§ **DIRECTIVE**:
Rewrite the items below, switching every "GUI agent" to "screen agent" and keeping everything else unchanged.
┏━━
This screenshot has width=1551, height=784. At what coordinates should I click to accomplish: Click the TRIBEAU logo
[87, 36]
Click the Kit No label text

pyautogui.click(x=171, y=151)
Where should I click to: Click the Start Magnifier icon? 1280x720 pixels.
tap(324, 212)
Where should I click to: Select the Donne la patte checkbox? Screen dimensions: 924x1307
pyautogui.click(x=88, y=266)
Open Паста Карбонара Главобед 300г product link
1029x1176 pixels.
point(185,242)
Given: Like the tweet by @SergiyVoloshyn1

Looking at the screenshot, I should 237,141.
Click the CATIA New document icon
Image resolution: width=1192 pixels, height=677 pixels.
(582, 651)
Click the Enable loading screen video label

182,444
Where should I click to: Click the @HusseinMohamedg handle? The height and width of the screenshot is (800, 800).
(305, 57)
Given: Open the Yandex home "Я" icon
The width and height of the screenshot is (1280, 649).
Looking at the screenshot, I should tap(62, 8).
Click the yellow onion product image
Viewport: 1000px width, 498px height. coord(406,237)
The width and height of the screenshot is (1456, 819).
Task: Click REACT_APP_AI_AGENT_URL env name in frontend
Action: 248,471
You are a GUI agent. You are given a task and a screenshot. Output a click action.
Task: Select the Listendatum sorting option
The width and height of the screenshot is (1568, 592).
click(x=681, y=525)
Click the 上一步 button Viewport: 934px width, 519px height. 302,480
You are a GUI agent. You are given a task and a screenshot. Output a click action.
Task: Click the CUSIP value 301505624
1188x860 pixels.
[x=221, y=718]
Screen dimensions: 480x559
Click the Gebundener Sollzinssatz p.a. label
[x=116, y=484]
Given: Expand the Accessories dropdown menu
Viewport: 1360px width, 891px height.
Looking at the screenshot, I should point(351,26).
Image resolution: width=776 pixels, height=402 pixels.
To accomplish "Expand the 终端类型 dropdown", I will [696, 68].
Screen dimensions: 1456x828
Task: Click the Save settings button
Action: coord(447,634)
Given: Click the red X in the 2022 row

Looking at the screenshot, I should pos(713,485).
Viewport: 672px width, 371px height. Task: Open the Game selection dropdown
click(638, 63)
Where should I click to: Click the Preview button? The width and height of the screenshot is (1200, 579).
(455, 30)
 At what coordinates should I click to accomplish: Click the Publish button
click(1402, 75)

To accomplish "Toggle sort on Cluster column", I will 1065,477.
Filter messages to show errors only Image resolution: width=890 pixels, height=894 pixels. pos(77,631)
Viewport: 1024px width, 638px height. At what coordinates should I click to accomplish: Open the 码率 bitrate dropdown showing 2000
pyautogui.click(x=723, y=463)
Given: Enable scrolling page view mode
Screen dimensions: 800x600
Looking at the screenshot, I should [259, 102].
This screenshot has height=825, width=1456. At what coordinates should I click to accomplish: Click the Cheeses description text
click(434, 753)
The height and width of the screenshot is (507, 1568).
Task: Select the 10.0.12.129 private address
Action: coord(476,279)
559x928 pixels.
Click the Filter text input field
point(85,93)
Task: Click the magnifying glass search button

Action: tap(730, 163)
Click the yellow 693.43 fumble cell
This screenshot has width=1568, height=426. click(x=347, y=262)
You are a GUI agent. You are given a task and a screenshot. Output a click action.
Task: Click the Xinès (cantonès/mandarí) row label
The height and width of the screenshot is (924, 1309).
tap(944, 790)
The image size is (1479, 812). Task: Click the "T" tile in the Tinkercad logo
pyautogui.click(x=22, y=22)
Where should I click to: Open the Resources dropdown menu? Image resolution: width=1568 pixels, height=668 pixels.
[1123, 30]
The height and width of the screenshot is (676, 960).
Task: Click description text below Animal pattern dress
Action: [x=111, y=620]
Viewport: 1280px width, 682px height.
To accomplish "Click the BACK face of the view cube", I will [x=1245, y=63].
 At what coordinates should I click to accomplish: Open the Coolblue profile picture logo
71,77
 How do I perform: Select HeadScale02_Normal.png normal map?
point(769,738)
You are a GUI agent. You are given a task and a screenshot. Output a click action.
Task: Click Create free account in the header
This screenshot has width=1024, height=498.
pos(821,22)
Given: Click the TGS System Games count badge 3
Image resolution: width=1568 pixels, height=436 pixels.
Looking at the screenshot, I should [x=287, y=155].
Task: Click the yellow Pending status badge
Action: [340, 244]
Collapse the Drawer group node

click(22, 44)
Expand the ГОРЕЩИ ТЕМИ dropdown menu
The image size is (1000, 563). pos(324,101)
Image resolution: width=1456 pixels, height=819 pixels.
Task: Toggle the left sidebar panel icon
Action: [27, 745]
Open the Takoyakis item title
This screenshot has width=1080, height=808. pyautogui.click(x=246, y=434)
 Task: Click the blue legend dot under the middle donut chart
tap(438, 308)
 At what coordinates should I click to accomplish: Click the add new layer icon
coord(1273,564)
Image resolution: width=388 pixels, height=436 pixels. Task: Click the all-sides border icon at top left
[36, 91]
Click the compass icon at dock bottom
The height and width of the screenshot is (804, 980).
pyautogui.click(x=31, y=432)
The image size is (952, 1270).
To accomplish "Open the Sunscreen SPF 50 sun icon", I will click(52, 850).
┗━━
§ **EXERCISE OUTPUT**:
This screenshot has width=1551, height=784. At what coordinates should I click to accomplish: Click the TRIBEAU logo
[87, 36]
Click the Kit No label text

pyautogui.click(x=171, y=151)
Where should I click to: Click the Start Magnifier icon? 1280x720 pixels.
tap(324, 212)
Where should I click to: Select the Donne la patte checkbox? Screen dimensions: 924x1307
pyautogui.click(x=88, y=266)
Open Паста Карбонара Главобед 300г product link
1029x1176 pixels.
point(185,242)
Given: Like the tweet by @SergiyVoloshyn1

Looking at the screenshot, I should 237,141.
Click the CATIA New document icon
Image resolution: width=1192 pixels, height=677 pixels.
(582, 651)
Click the Enable loading screen video label

182,444
Where should I click to: Click the @HusseinMohamedg handle? The height and width of the screenshot is (800, 800).
(305, 57)
Given: Open the Yandex home "Я" icon
The width and height of the screenshot is (1280, 649).
Looking at the screenshot, I should tap(62, 8).
Click the yellow onion product image
Viewport: 1000px width, 498px height. coord(406,237)
The width and height of the screenshot is (1456, 819).
Task: Click REACT_APP_AI_AGENT_URL env name in frontend
Action: 248,471
You are a screen agent. You are given a task and a screenshot. Output a click action.
Task: Select the Listendatum sorting option
The width and height of the screenshot is (1568, 592).
click(x=681, y=525)
Click the 上一步 button Viewport: 934px width, 519px height. 302,480
You are a screen agent. You are given a task and a screenshot. Output a click action.
Task: Click the CUSIP value 301505624
1188x860 pixels.
[x=221, y=718]
Screen dimensions: 480x559
Click the Gebundener Sollzinssatz p.a. label
[x=116, y=484]
Given: Expand the Accessories dropdown menu
Viewport: 1360px width, 891px height.
Looking at the screenshot, I should point(351,26).
Image resolution: width=776 pixels, height=402 pixels.
To accomplish "Expand the 终端类型 dropdown", I will [696, 68].
Screen dimensions: 1456x828
Task: Click the Save settings button
Action: coord(447,634)
Given: Click the red X in the 2022 row

Looking at the screenshot, I should pos(713,485).
Viewport: 672px width, 371px height. Task: Open the Game selection dropdown
click(638, 63)
Where should I click to: Click the Preview button? The width and height of the screenshot is (1200, 579).
(455, 30)
 At what coordinates should I click to accomplish: Click the Publish button
click(1402, 75)

To accomplish "Toggle sort on Cluster column", I will 1065,477.
Filter messages to show errors only Image resolution: width=890 pixels, height=894 pixels. pos(77,631)
Viewport: 1024px width, 638px height. At what coordinates should I click to accomplish: Open the 码率 bitrate dropdown showing 2000
pyautogui.click(x=723, y=463)
Given: Enable scrolling page view mode
Screen dimensions: 800x600
Looking at the screenshot, I should [259, 102].
This screenshot has height=825, width=1456. At what coordinates should I click to accomplish: Click the Cheeses description text
click(434, 753)
The height and width of the screenshot is (507, 1568).
Task: Select the 10.0.12.129 private address
Action: coord(476,279)
559x928 pixels.
Click the Filter text input field
point(85,93)
Task: Click the magnifying glass search button

Action: tap(730, 163)
Click the yellow 693.43 fumble cell
This screenshot has width=1568, height=426. click(x=347, y=262)
You are a screen agent. You are given a task and a screenshot. Output a click action.
Task: Click the Xinès (cantonès/mandarí) row label
The height and width of the screenshot is (924, 1309).
tap(944, 790)
The image size is (1479, 812). Task: Click the "T" tile in the Tinkercad logo
pyautogui.click(x=22, y=22)
Where should I click to: Open the Resources dropdown menu? Image resolution: width=1568 pixels, height=668 pixels.
[1123, 30]
The height and width of the screenshot is (676, 960).
Task: Click description text below Animal pattern dress
Action: [x=111, y=620]
Viewport: 1280px width, 682px height.
To accomplish "Click the BACK face of the view cube", I will [x=1245, y=63].
 At what coordinates should I click to accomplish: Open the Coolblue profile picture logo
71,77
 How do I perform: Select HeadScale02_Normal.png normal map?
point(769,738)
You are a screen agent. You are given a task and a screenshot. Output a click action.
Task: Click Create free account in the header
This screenshot has width=1024, height=498.
pos(821,22)
Given: Click the TGS System Games count badge 3
Image resolution: width=1568 pixels, height=436 pixels.
Looking at the screenshot, I should [x=287, y=155].
Task: Click the yellow Pending status badge
Action: [340, 244]
Collapse the Drawer group node

click(22, 44)
Expand the ГОРЕЩИ ТЕМИ dropdown menu
The image size is (1000, 563). pos(324,101)
Image resolution: width=1456 pixels, height=819 pixels.
Task: Toggle the left sidebar panel icon
Action: [27, 745]
Open the Takoyakis item title
This screenshot has width=1080, height=808. pyautogui.click(x=246, y=434)
 Task: Click the blue legend dot under the middle donut chart
tap(438, 308)
 At what coordinates should I click to accomplish: Click the add new layer icon
coord(1273,564)
Image resolution: width=388 pixels, height=436 pixels. Task: Click the all-sides border icon at top left
[36, 91]
Click the compass icon at dock bottom
The height and width of the screenshot is (804, 980).
pyautogui.click(x=31, y=432)
The image size is (952, 1270).
To accomplish "Open the Sunscreen SPF 50 sun icon", I will click(52, 850).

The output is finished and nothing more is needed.